I had fewer of those than I thought, and none were of any new/older and/or interesting kind. The output from ssh2john did not change, and they cracked just the same both before and after these changes.

I also tried digesting man pages for creating custom sample keys but ended up no wiser.

[magnumripper]

However, maybe it'd be better to run the checks to completion and print a warning asking to contact us and report the issue, so that we'd fix the code to also avoid false negatives for unlucky keys of future types like this?

I'd vote for such warning. Would it possibly be of any benefit to run such "extra" checks in eg. cmp_one()? Perhaps not considering all different types we handle here.

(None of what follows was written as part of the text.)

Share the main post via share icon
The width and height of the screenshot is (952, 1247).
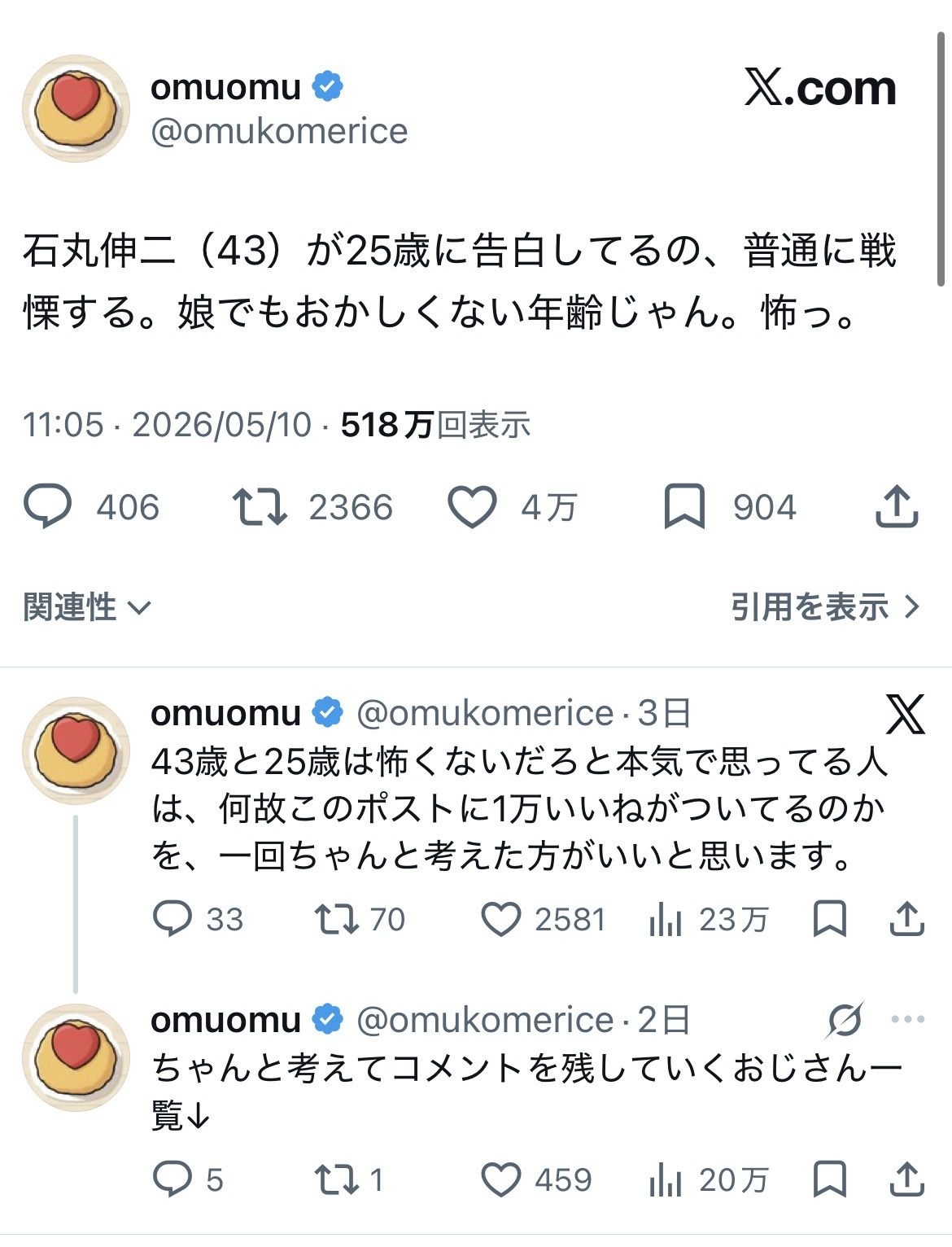tap(897, 506)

on a GPU we'd typically have a group of 64 work-items proceed to the second decryption if any of them passed the padding check, which per my math would happen ~22.2% of the time. Also, extra AES block decryption on a GPU is relatively more work than on a CPU with AES-NI.

Good thinking. We might also want to try opting in the bitsliced AES, which does the second block for free.

[solardiz]

However, maybe it'd be better to run the checks to completion and print a warning asking to contact us and report the issue, so that we'd fix the code to also avoid false negatives for unlucky keys of future types like this?

I'd vote for such warning.

OK, but this PR is taking too long to complete already, so I don't intend to get this in here. Also, our immediate task after merging this one should be to update the OpenCL format as well. Then we can revisit.

Would it possibly be of any benefit to run such "extra" checks in eg. cmp_one()?

No. We'd need logic to reach cmp_one in those cases first, which means we had already checked the condition.

[solardiz]

-mask='strongp?l?l?l?l?l?l?l' finds another one: strongpvlxjaor. So it wasn't just poor luck - they are in fact quite frequent.

There's more to this. This one is repeatedly "crackable" when running 8 threads, but not when running 4. Suggests we're processing uninitialized (stale) data somewhere.

It bothers me a bit that we never figured out why this false positive was unstable. Of course, we're not getting the false positive with the current set of checks. When I insert a return 0; after the first check in our current check_structure_asn1, I am able to get this false positive again (by directly specifying it as "mask"), and it's stable across different thread counts on the same system where I had previously observed it (as unstable back then). So hopefully whatever stability bug there was is now gone.

Tested with:

for N in `seq 1 9`; do OMP_NUM_THREADS=$N ./john pw-ssh -mask='strongpvlxja?l?l'; rm john.pot john.log john.rec; done

All of these crack strongpvlxjaor (with the code hack I mentioned).